Es uno de los puntos básicos
del encaje de bolillos. Forma una rejilla regular de cuadritos,
conseguidas por la torsión de las guías.
En Francia se llamaba "torchón" a las formas
del encaje de aguja con tiras estrechas de dibujos geométricos
que se van sucediendo siempre con la misma cantidad de bolillos.
La palabra torchón francesa no representa ninguna técnica,
si embargo, la palabra torsión española da un
idea más clara de la técnica de fondo, ya que
lleva torsiones y medias trenzas. De todos los encajes de bolillos,
éste género es el más fácil de trabajar.
Según la hebra empleada hay dos tipos: encaje popular
y encajes eruditos.
El encaje popular se practica en España, Francia, Bélgica
y Brasil. Todos emplean una hebra de hilo sólida y blanca.

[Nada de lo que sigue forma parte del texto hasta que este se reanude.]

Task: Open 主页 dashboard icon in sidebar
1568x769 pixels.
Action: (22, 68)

La decoración es muy sencilla predominando al principio
formas geométricas, que más tarde se combinan
con otros de tipo figurativo.
Los encajes eruditos son casi exclusivos de España.

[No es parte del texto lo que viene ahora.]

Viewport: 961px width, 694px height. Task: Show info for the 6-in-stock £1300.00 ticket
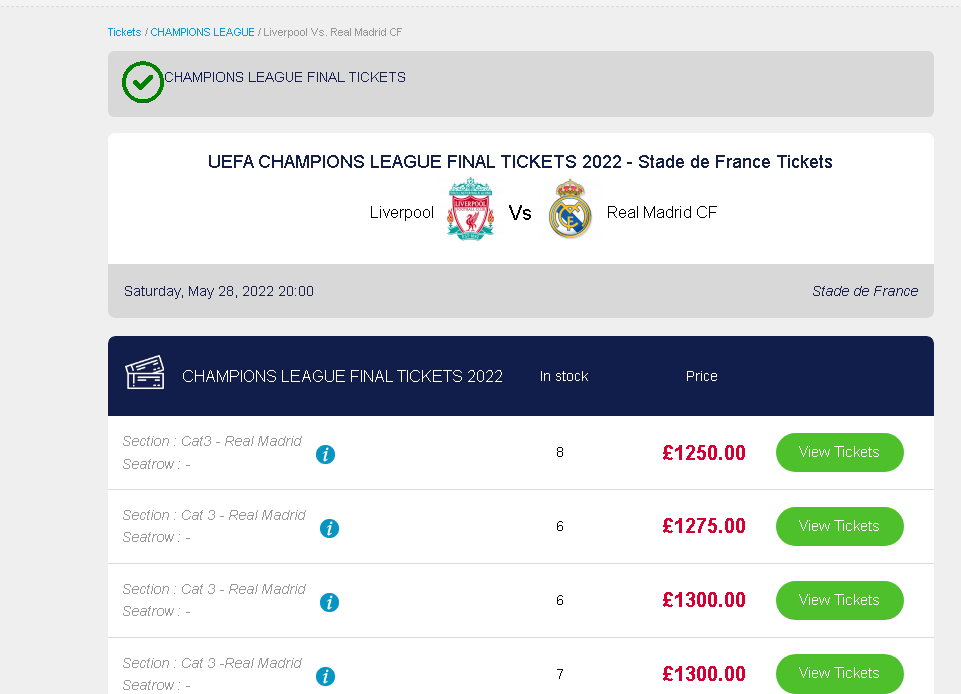coord(329,602)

Se realizan con hebras de metales nobles oro y plata, combinados
con sedas de tonos suaves y viejas, con predominio de verdes,
rosas, azules y grises. Se combinan dos colores como máximo,
aunque generalmente aparece un solo color con una sola hebra
de metal.
En los encajes que son comunes a los países productores
del género torchón de tipo popular, existe un
conjunto de bandas que repiten la misma decoración son
muy estrechas, oscilando desde un centímetro hasta doce.
Suelen ser por los que se empiezan a aprender ya que sólo
llevan dos clases de puntos. Cuando las bandas son estrechas
suele emplearse hilo fino, pero generalmente los modelos torchón
que tienen dibujos más complicados son más anchos
y llevan la hebra más sólida y gruesa.